C’est à l’automne 1960 qu’on trouve la clé permettant d’accéder aux secrets des cellules souches hématopoïétiques. Suite à l’holocauste nucléaire de 1945, on sait alors déjà qu’il est possible d’inverser les effets d’une irradiation létale du système sanguin en injectant des cellules normales de moelle osseuse. Deux jeunes scientifiques fraîchement recrutés au sein de l’Ontario Cancer Institute nouvellement créé par l’Hôpital Princess Margaret de Toronto, Jim Till et Ernest McCulloch, sont déterminés à en apprendre davantage sur ces fascinants mécanismes de réparation. Avec leurs antécédents et leurs personnalités disparates, Jim Till (le physicien) et Ernest McCulloch (le médecin) forment une équipe de recherche singulière appelée à régner en maître sur le domaine des cellules souches pendant des décennies.

L’une des premières questions qu’ils se posent consiste à déterminer si l’effet réparateur observé dépend ou non de la dose d’irradiation : plus la dose est forte, plus les chances de bienfait sont minces. Puis, en 1960, le docteur McCulloch procède à l’évaluation d’une de leurs expériences visant à vérifier si l’effet réparateur de la moelle peut être amélioré en injectant des quantités croissantes de cellules médullaires à des souris mortellement irradiées. L’expérience confirme l’hypothèse, mais Ernest, doté d’un grand sens de l’observation et d’une imagination sans limite, remarque un changement à la surface de la rate des animaux de laboratoire. Celle-ci est couverte de petits nodules. Il se met alors à compter les nodules, avant de parvenir à une stupéfiante conclusion.

Il existe une corrélation entre la fréquence de ces nodules et le nombre de cellules médullaires injectées. Les travaux suivants montrent que les nodules contiennent des milliers de cellules sanguines. Certains d’entre eux sont constitués d’un seul type de cellules sanguines tandis que d’autres en renferment plusieurs, ce qui correspond à l’hétérogénéité habituellement observée dans la moelle. De nouvelles expériences confirment que chacun de ces nodules pourrait provenir d’une unique cellule. Compte tenu de la taille des nodules, la cellule en question doit posséder un potentiel de forte croissance. L’origine unicellulaire de nodules composés de plusieurs types de cellules sanguines apporte la preuve ultime de l’existence d’une cellule souche hématopoïétique. Non seulement ces cellules sont capables de produire quotidiennement des milliards de cellules sanguines, mais elles assurent également la maintenance à vie du système grâce à leur capacité de se reproduire.

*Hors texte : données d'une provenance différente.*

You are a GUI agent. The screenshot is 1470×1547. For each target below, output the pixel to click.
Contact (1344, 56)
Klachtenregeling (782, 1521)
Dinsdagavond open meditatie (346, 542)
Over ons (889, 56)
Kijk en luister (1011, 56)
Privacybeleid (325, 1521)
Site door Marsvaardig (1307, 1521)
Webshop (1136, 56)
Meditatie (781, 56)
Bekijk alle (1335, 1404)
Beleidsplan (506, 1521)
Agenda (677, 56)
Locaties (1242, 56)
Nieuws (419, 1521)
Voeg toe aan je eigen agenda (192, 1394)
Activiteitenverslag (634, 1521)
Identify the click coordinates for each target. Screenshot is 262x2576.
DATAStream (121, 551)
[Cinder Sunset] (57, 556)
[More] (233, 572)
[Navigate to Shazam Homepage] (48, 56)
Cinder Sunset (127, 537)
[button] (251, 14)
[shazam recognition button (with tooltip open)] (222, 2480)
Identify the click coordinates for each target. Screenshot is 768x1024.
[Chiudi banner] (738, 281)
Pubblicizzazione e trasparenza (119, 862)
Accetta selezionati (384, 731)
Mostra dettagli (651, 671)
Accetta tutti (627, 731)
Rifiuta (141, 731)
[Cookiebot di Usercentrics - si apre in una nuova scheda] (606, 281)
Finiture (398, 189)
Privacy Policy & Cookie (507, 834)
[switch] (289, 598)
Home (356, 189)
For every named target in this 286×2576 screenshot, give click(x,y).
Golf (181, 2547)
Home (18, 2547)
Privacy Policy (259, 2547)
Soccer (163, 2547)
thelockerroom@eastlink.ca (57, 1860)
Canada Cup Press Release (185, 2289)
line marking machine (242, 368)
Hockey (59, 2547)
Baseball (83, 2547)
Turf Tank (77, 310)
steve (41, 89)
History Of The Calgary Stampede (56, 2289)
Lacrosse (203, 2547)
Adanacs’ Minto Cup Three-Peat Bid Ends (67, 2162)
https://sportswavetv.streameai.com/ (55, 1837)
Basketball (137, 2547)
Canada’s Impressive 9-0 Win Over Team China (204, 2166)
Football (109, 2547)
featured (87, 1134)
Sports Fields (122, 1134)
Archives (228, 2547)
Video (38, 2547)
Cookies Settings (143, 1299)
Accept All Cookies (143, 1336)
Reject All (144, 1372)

Nous comprenons désormais les mécanismes de contrôle complexes qui président au bon fonctionnement de la moelle et à la capacité de moduler rapidement les taux de production cellulaire pour répondre aux besoins accrus pouvant se faire sentir en cas d’infection ou de perte de sang importante. Nous connaissons également les risques en cas d’arrêt de la fonction médullaire, provoqué par une anémie aplastique par exemple, ou si elle est altérée pour produire des cellules sanguines malades, comme lors d’une leucémie.

Les cellules sanguines et médullaires sont une ressource renouvelable. Elles nous maintiennent en bonne santé et nous donnent la possibilité de transmettre leurs vertus en étant compatibles avec les pratiques de transfusion modernes et la transplantation de cellules souches chez les patients qui en ont besoin.

Jim Till et Ernest McCulloch ont lancé les recherches sur les cellules souches à Toronto et inspiré nombre de scientifiques et de cliniciens d’ici et d’ailleurs à poursuivre leur œuvre imaginative. Ils ont reçu de nombreuses distinctions nationales et internationales qui témoignent à la fois de leurs travaux révolutionnaires en vue de comprendre comment le sang est produit dans la santé comme dans la maladie, et de leurs inlassables efforts pour concevoir des traitements novateurs.